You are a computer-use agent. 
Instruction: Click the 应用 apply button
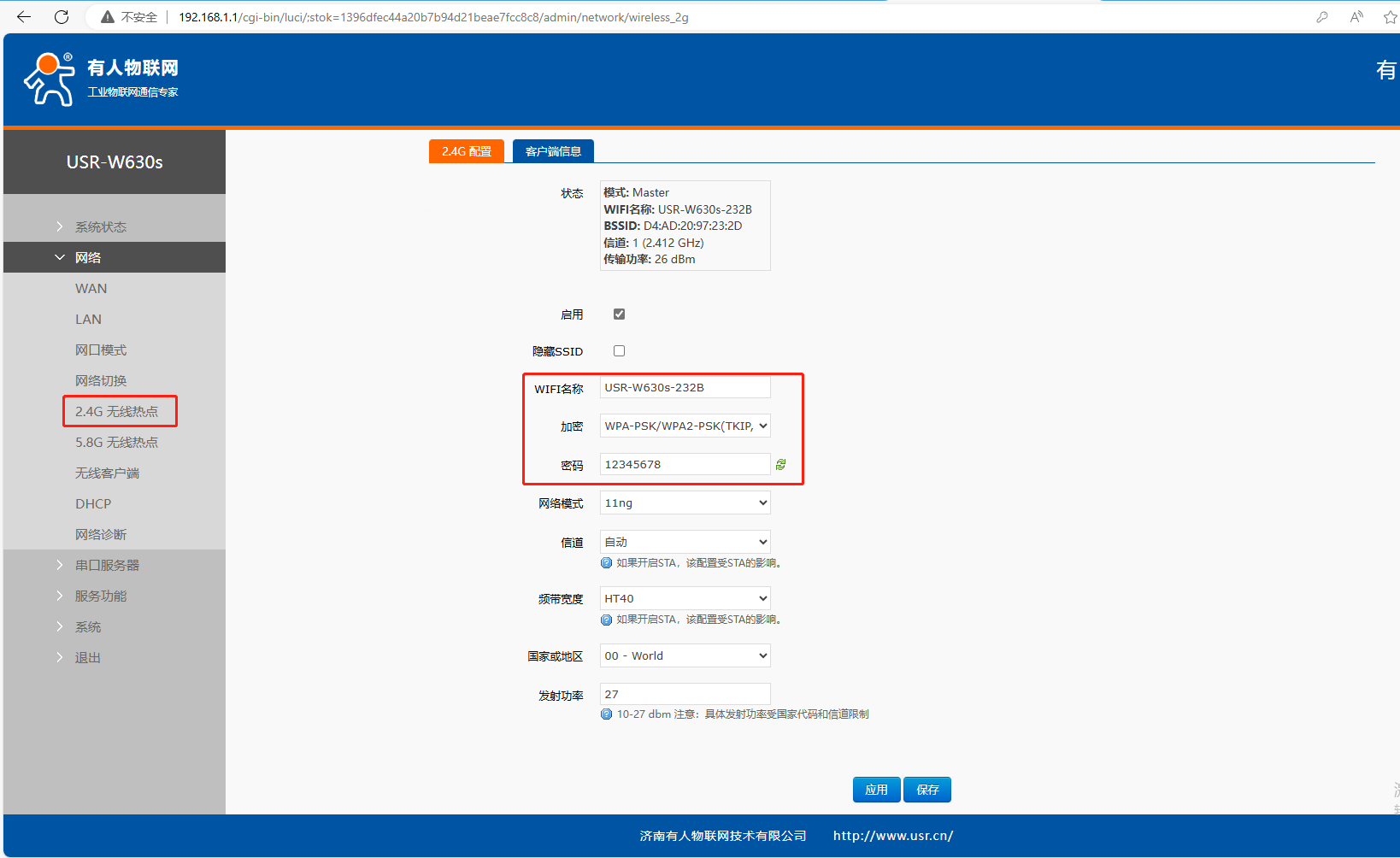click(x=876, y=790)
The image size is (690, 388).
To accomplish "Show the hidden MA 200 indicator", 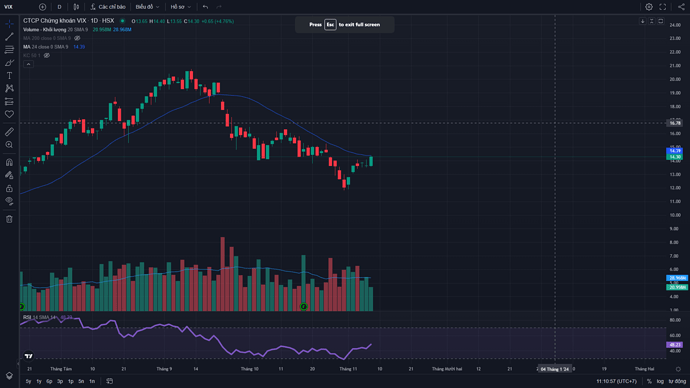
++++++++
» Try it
Reproduce each entry precisely, dropping only the pictures.

» Task response
You are a computer-use agent. 
Instruction: Click the 应用 apply button
click(x=876, y=790)
The image size is (690, 388).
To accomplish "Show the hidden MA 200 indicator", 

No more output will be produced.